Il romano tirò su col naso un paio di volte e si ricompose, per quanto gli era possibile. Fece un passo indietro e si passò velocemente le mani sulle guance per asciugarsi le lacrime. Si voltò e incrociò lo sguardo perso del suo fiorentino, che li guardava con aria interrogativa. Per un momento, pensò di mentire e raccontare una balla colossale: era emotivamente a pezzi e non aveva voglia di dare troppe spiegazioni. Ma era anche troppo scosso per fregarsene del giudizio altrui e sforzarsi di mentirle, non gliene fregava più di tanto.

"Dante, lei è Claudia, 'a madre de Orazio. Cla', lui è Dante, er ragazzo mio".

Il toscano strabuzzò gli occhi, non aspettandosi qualcosa del genere. Era la prima volta che veniva presentato come il suo fidanzato e il modo in cui aveva detto er ragazzo mio era stato così dolce che, per un istante, credette seriamente di svenire.

Anche Claudia, all'inizio, ne fu sorpresa e corrugò le sopracciglia, ma subito dopo il suo volto si illuminò di gioia.

"Oh, non sapevo avessi un ragazzo", commentò sorridendo, "Ma d'altronde non so nemmeno con chi esca sempre mio figlio, quindi direi che dovrei tenermi un po' più aggiornata!".

"Ma guarda", le disse Virgilio, "Manco io so' co' chi cazzo esca, quinni nun sei te".

"Comunque è un piacere conoscerti, Dante" aggiunse prima di tendergli la mano.

"Il piacere è mio, signora" mormorò l'altro leggermente imbarazzato.

Claudia fece per dire qualcosa, ma venne interrotta dal tuonare bonario di suo marito.

"Stanno tornando: erano andati a parlare con il cardiologo" spiegò ai ragazzi indicandoli dall'altra parte del corridoio.

Non appena vide il volto tremendamente serio di suo padre, Virgilio prese per mano Dante e si parò istintivamente davanti a lui.
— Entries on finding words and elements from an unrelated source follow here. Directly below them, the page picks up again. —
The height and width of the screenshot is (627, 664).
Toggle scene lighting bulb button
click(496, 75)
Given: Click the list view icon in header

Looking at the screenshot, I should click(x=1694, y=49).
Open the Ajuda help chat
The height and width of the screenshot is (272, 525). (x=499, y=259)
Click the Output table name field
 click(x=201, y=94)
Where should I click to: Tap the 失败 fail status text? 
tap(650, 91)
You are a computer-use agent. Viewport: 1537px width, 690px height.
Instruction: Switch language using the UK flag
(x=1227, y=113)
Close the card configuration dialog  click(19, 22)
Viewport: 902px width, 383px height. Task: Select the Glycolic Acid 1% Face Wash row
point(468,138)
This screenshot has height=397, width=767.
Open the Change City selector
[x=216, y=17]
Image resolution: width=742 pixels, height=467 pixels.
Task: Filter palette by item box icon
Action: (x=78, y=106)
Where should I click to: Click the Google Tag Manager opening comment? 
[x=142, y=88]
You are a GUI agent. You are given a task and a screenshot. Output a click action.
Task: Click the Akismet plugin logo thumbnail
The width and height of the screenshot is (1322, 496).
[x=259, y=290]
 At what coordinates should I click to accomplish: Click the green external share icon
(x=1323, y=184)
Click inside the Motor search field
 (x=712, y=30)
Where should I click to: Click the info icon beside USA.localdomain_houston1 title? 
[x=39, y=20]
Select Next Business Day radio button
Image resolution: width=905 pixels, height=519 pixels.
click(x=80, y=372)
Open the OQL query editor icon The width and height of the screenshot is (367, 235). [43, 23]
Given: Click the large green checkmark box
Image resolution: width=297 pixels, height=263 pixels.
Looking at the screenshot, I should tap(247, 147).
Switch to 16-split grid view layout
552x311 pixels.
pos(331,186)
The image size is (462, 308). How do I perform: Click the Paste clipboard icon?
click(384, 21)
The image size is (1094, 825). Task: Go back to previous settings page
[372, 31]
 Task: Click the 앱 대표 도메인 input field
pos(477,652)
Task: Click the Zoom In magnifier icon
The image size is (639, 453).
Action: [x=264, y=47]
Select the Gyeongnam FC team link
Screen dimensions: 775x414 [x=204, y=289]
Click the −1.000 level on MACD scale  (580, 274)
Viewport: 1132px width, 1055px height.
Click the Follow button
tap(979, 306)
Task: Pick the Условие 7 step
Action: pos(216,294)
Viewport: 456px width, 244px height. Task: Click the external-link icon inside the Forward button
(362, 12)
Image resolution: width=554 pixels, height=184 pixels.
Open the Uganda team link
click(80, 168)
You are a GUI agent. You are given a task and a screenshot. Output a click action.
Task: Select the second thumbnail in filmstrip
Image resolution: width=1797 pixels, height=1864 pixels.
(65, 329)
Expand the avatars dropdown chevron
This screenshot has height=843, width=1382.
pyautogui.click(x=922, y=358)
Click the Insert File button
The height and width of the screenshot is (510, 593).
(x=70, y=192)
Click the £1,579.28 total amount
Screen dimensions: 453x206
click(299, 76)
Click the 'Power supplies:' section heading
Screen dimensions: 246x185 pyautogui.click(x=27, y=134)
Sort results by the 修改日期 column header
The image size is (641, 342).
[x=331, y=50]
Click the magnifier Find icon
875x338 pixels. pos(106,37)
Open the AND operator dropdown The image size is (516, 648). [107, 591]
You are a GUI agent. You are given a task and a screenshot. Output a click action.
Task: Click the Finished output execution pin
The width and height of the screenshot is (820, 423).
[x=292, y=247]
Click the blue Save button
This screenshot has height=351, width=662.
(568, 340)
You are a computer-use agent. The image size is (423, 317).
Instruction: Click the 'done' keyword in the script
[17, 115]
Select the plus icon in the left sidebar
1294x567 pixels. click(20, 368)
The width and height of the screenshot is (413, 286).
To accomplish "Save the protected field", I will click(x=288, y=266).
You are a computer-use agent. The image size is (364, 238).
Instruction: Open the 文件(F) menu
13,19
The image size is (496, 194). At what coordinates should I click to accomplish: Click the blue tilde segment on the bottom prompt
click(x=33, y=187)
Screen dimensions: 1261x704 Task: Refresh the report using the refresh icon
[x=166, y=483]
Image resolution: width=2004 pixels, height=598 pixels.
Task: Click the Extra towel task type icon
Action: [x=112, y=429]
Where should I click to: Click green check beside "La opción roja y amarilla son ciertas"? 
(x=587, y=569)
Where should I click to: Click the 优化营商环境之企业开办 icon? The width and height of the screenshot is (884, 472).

Ricordava fin troppo bene come era andata a finire l'ultima volta e sapeva ancora meglio quanto fosse stato rischioso portare il suo amato con lui al Gemelli, ma non se n'era curato più di tanto, almeno non fino a quel momento. Era il suo ragazzo, in fondo, ed era più che giusto che lo volesse al suo fianco in situazioni come quelle. Non aveva nulla di cui rimproverarsi, non aveva fatto nulla di male. Eppure conosceva suo padre e, dal modo in cui i suoi occhi lampeggiarono quando li vide insieme, seppe che c'era una tempesta in arrivo.

E, in effetti, ai lampi seguirono i tuoni.